That the PC industry is suffering is no secret. That Microsoft’s Windows 8 is getting a lot of the blame is also no secret. I’m no industry analyst but, there seems to be more to the problem than just Windows 8. Tablets and smartphones are getting more consumer dollars at a continued economic time when dollars are limited. PCs from a few years ago are still good enough to hold on to. This could be because on the software side, nothing massive is out there to help compel upgrading. Same thing on the hardware side, though maybe Intel’s new chips due out in the summer might help. One could go on and on about it.
Some of Microsoft’s blame stems from so much fuss about the start menu being gone in Windows 8. It appears Microsoft may be listening to this complaint and more. Responses such as these are going to be critical to Windows 8 adoption and Microsoft’s ability to try and market it in a positive light. Right now, the negative news is far outweighing any positive news. Negative news lingers far longer.
Microsoft would serve itself well to publicly acknowledge – right now or yesterday – that it hears the consumer frustration. It should also go a step further and announce plans now that it will bring the start menu back. And, that it will also allow a boot-to-desktop option. It should do this even if it’s months away. The company needs to throw a dog a bone. Waiting is only adding to negative lingering feelings. Right now, news of this is still just rumors – from what I’ve read.
Announcing plans now will double the opportunity for positive press and positive consumer feedback. Microsoft will get news coverage now about such plans with plenty of positive consumer comments to join such articles. It will then get the same dose of medicine if it does a PR blitz again to announce their availability when the updates go live.
Microsoft does have a lot at stake with making the Metro interface stick with consumers – there are a lot of potential apps to be sold. But, it has gambled for Metro against its own main OS and that was seemingly a bad gamble. The company has to figure out a way to make the desktop the main draw while still making metro compelling to use each day. Right now it seems hell-bent on the opposite – making Metro the main draw while the desktop is secondary.
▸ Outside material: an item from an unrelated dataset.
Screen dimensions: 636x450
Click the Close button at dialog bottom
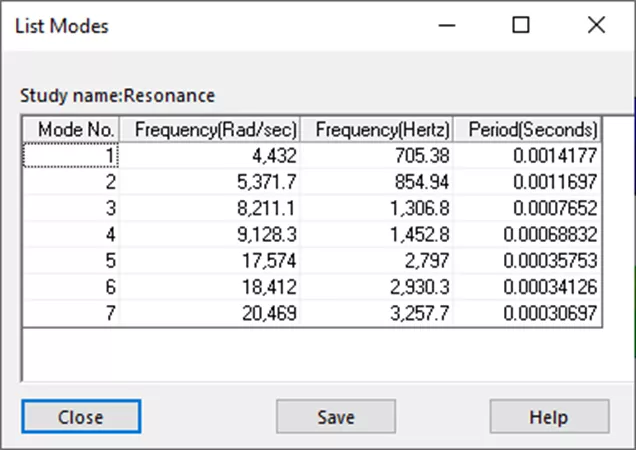(x=80, y=417)
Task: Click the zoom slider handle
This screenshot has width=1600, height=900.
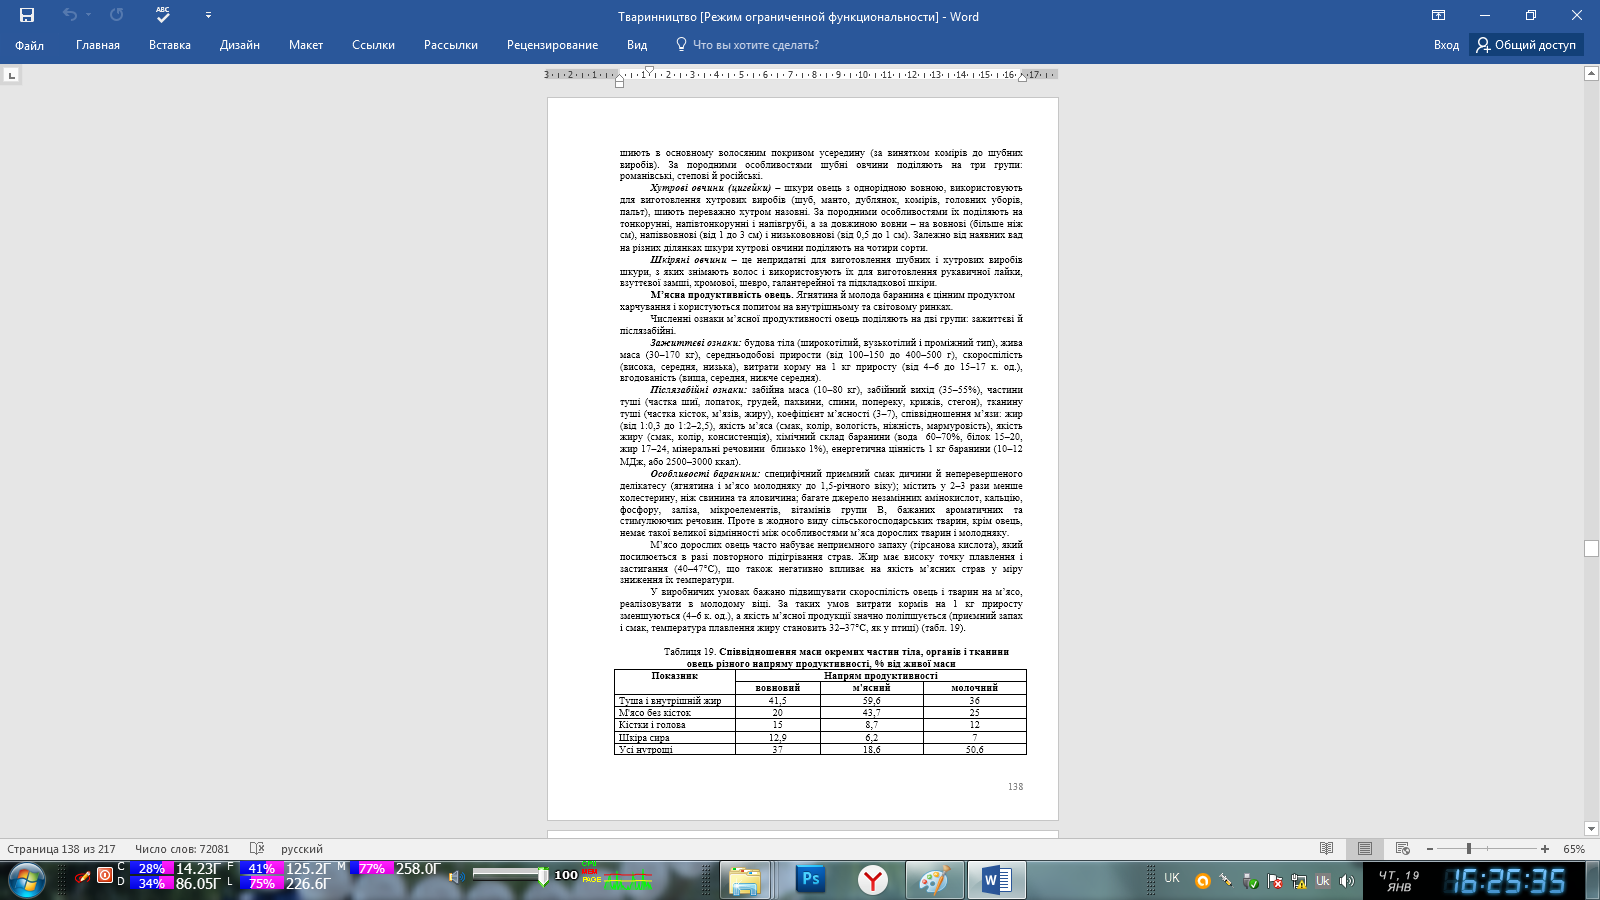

People aren’t buying it. Literally. It’s time to come to terms with it.
In fact, Microsoft should pre-announce plans to changes for anything that is currently receiving consumer backlash or media backlash. I mean beyond just Metro and the start button. This might help the company get out of the dog house with consumers and the media. It should then follow through with the updates and plan on a PR blitz again when it does those changes too, to garner more praise.
It’s important for key Microsoft employees to get visible right now – be in the front lines of the fire. It needs to project an image that these key employees are aware of the fire and have a hose turned on to put it out. This isn’t happening – the company is instead letting rumors swirl and being cryptic about its plans. I understand the importance of keeping product changes secret so the competition can’t react so soon. But, when the product is on fire – on fire in a bad way – you have to learn to make exceptions.